Cassie raised one eyebrow. "Wait and see if I'm right before you say that."
"Why did he keep her for a day?" I asked. This had been bothering me all along-because of the obvious hideous possibilities, and because of the nagging suspicion that, if he hadn't needed to get rid of her for some reason, he might have kept her for longer, kept her forever; she might have vanished as silently and finally as Peter and Jamie had.
"If I'm right about all the other stuff, the distancing himself from the crime, then it wasn't because he wanted to. He would've wanted to get rid of her as soon as possible. He kept her because he didn't have a choice."
"He lives with someone and had to wait till they were out of the way?"
"Yeah, could be. But I was wondering if maybe the dig wasn't a random choice. Maybe he had to dump her there-either because it's part of whatever grand plan he's following, or because he doesn't have a car and the dig was the only place handy. That would fit in with what Mark said about not seeing a car go past-and it would mean the kill site's somewhere very nearby, probably in one of the houses at that end of the estate. Maybe he tried to dump her on Monday night, but Mark was there in the woods, with his fire. The killer could have seen him and been scared off; he had to hide Katy and try again the next night."
"Or the killer could have been him," I said.
"Alibi for Tuesday night."
"From a girl who's mad about him."
"Mel's not the ditzy stand-by-your-man type. She's got a mind of her own, and she's plenty smart enough to realize how important this is. If Mark had jumped out of bed halfway through the action to take a nice long walk, she'd have told us."
"He could have an accomplice. Either Mel or someone else."
"And what, they hid the body on the grassy knoll?"
"What's your boy's motive?" Sam inquired. He had been eating cherries and watching us with interest.
"His motive is he's several hundred yards out of his tree," I told him. "You didn't hear him. He's perfectly normal on most things-normal enough to reassure a kid, Cass-but get him talking about the site and he starts going on about sacrilege and worship… The site's under threat from this motor-way: maybe he thought a nice human sacrifice to the gods, just like old times, would get them to step in and save it. When it comes to this site, he's batty."
"If this turns out to be a pagan sacrifice," Sam said, "dibs I not be the one to tell O'Kelly."

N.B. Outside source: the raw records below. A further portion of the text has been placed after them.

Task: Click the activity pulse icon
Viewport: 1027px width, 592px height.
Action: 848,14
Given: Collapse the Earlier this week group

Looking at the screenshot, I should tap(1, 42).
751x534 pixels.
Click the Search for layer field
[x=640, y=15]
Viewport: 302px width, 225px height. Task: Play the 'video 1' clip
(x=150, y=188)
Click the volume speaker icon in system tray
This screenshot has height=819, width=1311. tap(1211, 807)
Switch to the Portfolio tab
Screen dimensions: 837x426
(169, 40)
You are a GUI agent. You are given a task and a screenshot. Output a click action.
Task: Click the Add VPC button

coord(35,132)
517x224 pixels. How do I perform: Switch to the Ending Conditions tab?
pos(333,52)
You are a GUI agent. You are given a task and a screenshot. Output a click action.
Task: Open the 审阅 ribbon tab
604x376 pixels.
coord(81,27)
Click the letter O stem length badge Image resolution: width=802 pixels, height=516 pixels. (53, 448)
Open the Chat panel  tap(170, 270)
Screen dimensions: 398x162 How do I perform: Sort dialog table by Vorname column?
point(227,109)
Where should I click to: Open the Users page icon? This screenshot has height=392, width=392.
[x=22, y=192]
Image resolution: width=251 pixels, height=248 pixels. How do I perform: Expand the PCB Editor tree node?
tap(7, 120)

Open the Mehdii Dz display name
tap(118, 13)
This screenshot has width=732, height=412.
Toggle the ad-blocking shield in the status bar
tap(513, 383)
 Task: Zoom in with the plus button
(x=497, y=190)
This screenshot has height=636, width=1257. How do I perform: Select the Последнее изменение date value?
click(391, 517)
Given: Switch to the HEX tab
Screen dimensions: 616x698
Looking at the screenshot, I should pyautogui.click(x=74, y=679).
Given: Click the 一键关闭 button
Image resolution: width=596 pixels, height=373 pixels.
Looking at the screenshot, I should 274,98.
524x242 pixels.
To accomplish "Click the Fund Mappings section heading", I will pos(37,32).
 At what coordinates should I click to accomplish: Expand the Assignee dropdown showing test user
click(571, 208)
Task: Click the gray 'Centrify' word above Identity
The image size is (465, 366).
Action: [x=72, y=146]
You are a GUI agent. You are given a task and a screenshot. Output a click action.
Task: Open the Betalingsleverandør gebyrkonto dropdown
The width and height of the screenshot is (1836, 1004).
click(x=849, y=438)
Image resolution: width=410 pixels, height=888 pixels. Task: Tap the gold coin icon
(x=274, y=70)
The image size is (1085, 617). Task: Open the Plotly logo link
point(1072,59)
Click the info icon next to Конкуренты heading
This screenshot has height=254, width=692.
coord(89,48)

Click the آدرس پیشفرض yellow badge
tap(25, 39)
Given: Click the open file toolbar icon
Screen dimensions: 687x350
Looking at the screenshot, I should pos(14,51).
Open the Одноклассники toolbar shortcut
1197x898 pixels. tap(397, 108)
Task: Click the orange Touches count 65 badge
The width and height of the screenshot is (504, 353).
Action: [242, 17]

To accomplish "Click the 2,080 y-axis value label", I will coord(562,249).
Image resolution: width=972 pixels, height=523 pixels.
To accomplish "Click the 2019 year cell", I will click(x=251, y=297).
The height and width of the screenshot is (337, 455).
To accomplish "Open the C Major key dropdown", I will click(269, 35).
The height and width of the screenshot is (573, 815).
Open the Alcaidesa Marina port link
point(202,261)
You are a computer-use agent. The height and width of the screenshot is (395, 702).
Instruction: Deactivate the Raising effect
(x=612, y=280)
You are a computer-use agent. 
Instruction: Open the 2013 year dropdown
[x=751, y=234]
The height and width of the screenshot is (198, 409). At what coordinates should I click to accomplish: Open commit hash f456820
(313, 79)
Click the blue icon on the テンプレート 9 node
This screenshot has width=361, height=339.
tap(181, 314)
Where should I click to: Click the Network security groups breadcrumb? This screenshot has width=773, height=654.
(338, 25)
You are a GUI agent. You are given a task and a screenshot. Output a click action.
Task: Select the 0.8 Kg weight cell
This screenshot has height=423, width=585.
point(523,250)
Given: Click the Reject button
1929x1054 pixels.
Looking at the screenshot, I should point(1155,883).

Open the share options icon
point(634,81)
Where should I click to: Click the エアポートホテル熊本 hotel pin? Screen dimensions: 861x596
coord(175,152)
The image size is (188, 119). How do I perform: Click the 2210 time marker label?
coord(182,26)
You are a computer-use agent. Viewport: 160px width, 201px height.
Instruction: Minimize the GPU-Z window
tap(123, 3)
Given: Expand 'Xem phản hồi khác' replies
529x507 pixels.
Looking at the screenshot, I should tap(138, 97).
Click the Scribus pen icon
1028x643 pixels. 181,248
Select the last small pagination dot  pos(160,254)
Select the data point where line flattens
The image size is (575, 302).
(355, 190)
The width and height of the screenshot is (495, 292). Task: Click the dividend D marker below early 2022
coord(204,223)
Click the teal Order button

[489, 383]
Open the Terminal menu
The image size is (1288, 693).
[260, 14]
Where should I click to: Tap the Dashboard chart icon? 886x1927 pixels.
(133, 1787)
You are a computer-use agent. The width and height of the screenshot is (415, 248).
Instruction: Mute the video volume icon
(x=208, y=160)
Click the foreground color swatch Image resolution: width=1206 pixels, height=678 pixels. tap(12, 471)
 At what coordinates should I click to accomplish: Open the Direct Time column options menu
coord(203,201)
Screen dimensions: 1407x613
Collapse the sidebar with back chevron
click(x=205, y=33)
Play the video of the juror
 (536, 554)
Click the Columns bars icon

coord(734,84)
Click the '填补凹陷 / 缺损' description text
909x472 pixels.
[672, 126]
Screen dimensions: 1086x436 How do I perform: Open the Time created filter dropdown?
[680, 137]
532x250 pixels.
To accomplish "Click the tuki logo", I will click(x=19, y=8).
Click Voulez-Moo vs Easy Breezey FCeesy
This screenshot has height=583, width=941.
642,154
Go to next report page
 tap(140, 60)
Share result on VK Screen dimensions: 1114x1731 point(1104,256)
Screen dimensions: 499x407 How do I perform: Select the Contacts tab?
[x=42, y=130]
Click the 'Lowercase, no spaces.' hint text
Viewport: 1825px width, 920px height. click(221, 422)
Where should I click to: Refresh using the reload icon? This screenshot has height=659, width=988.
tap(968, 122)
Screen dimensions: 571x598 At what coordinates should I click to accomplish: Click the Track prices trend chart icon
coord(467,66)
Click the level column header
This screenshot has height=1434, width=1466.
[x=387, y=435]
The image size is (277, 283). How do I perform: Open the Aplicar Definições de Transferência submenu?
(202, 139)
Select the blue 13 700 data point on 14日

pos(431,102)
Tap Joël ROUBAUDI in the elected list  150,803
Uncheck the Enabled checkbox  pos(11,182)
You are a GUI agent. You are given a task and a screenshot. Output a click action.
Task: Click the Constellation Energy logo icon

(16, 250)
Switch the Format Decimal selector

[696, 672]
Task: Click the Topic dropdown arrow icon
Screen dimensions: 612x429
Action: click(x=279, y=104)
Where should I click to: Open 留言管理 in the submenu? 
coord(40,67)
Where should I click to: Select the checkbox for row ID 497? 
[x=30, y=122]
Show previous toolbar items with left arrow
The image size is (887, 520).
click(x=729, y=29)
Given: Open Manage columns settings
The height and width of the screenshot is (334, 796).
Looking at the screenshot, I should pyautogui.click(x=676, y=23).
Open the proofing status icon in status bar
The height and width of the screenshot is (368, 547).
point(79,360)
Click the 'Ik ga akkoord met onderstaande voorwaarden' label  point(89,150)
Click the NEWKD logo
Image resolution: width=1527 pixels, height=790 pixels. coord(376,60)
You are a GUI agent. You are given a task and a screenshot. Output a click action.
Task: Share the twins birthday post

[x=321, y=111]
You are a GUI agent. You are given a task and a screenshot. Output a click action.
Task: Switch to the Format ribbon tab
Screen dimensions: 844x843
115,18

"I vote we get him to tell O'Kelly himself. And we sell tickets."
"Mark is not batty," Cassie said firmly.
"Oh, he is, too."
"He is not. His work is the center of his life. That's not batty."
"You should have seen them," I told Sam. "Honestly, it was more like a date than an interrogation. Maddox nodding away, fluttering her eyelashes, telling him she knew exactly how he feels-"
"Which I do, actually," Cassie said. She abandoned Cooper's notes and pulled herself backward onto the futon. "And I did not either flutter my eyelashes. When I do, you won't miss it."
"You know how he feels? What, you pray to the Heritage God?"
"No, you big eejit. Shut up and listen. I have a theory about Mark." She kicked off her shoes, tucked her feet up under her.
"Oh, God," I said. "Sam, I hope you're not in a hurry."
"I always have time for a good theory," Sam said. "Can I have a drink to go with it, if we've finished working?"
"Wise move," I told him.
Cassie shoved me with her foot. "Find whiskey or something." I slapped her foot away and got up. "OK," she said, "we all need to believe in something, right?"